(WORK TO COMPLETE): Retype the lines from the one containing "How do I perform: Download the order PDF?" through the one containing "Click the Sunday", with both of those lines included.

(RECORDS FOR PROCESSING):
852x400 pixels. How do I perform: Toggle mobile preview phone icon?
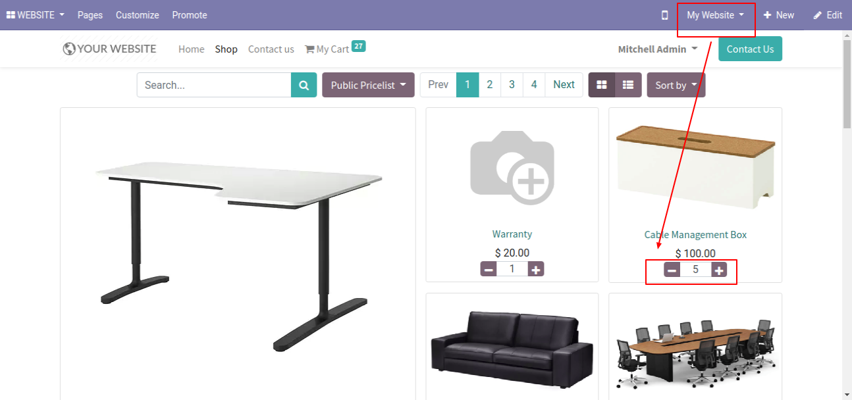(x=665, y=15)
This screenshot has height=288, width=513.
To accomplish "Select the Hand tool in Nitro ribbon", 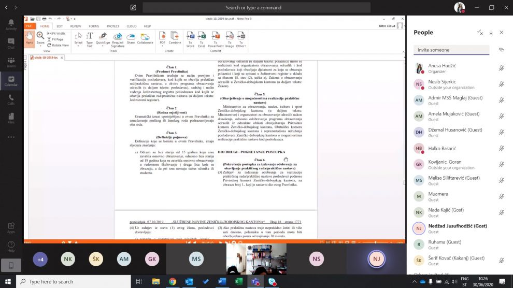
---
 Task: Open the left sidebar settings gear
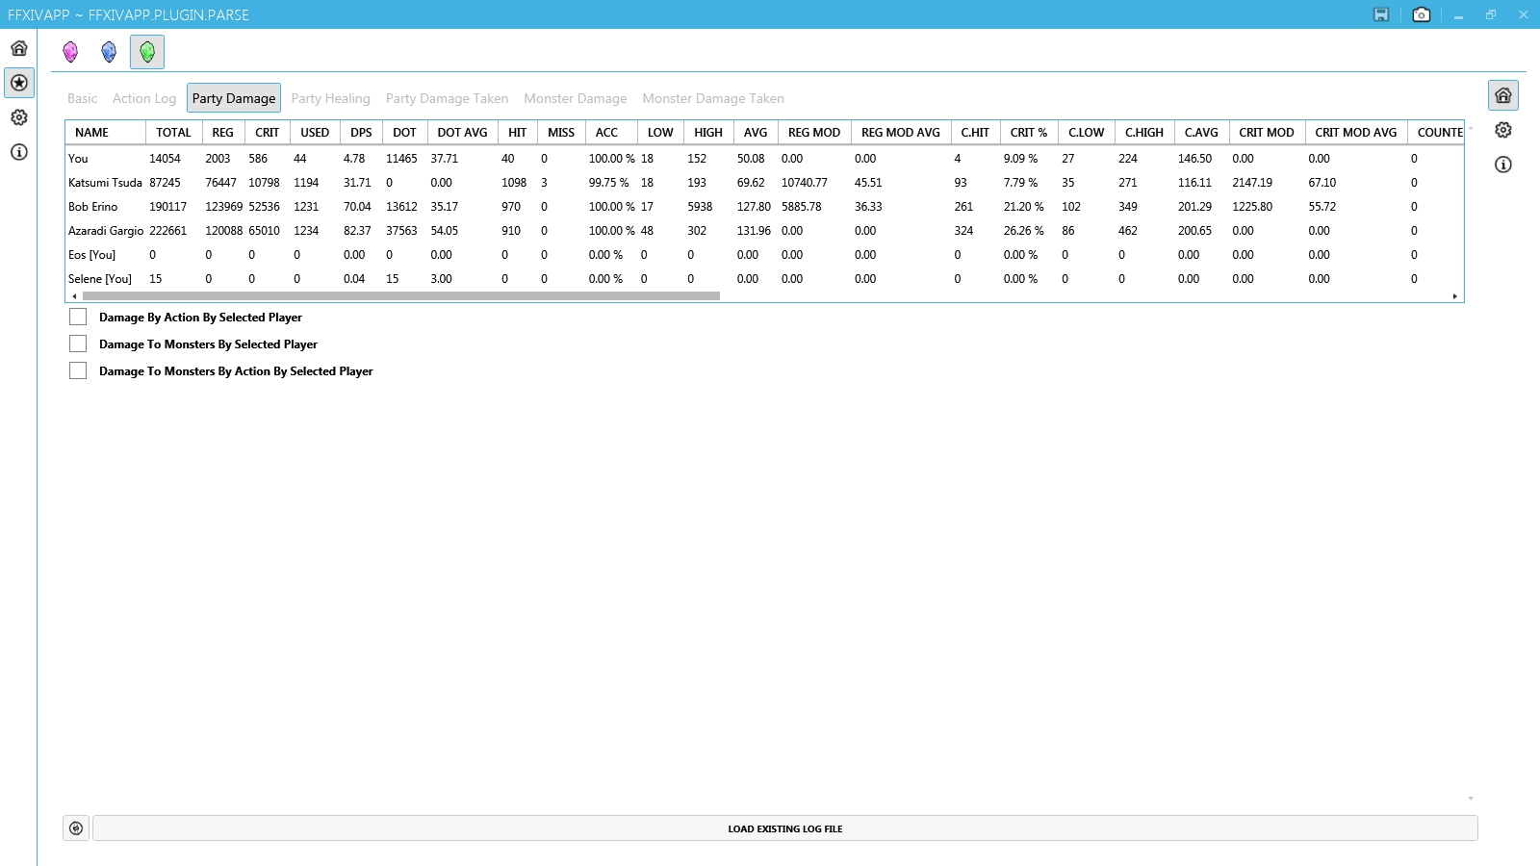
==
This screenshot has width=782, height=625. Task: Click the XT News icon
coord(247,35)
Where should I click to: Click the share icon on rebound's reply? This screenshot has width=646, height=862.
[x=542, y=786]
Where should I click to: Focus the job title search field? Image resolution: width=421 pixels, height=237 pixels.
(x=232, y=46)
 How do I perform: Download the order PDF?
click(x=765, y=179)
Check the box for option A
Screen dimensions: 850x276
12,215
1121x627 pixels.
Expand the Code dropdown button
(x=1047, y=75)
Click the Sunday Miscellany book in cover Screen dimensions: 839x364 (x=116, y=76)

(ANSWER TO THIS TASK):
 How do I perform: Download the order PDF?
click(x=765, y=179)
Check the box for option A
Screen dimensions: 850x276
12,215
1121x627 pixels.
Expand the Code dropdown button
(x=1047, y=75)
Click the Sunday Miscellany book in cover Screen dimensions: 839x364 (x=116, y=76)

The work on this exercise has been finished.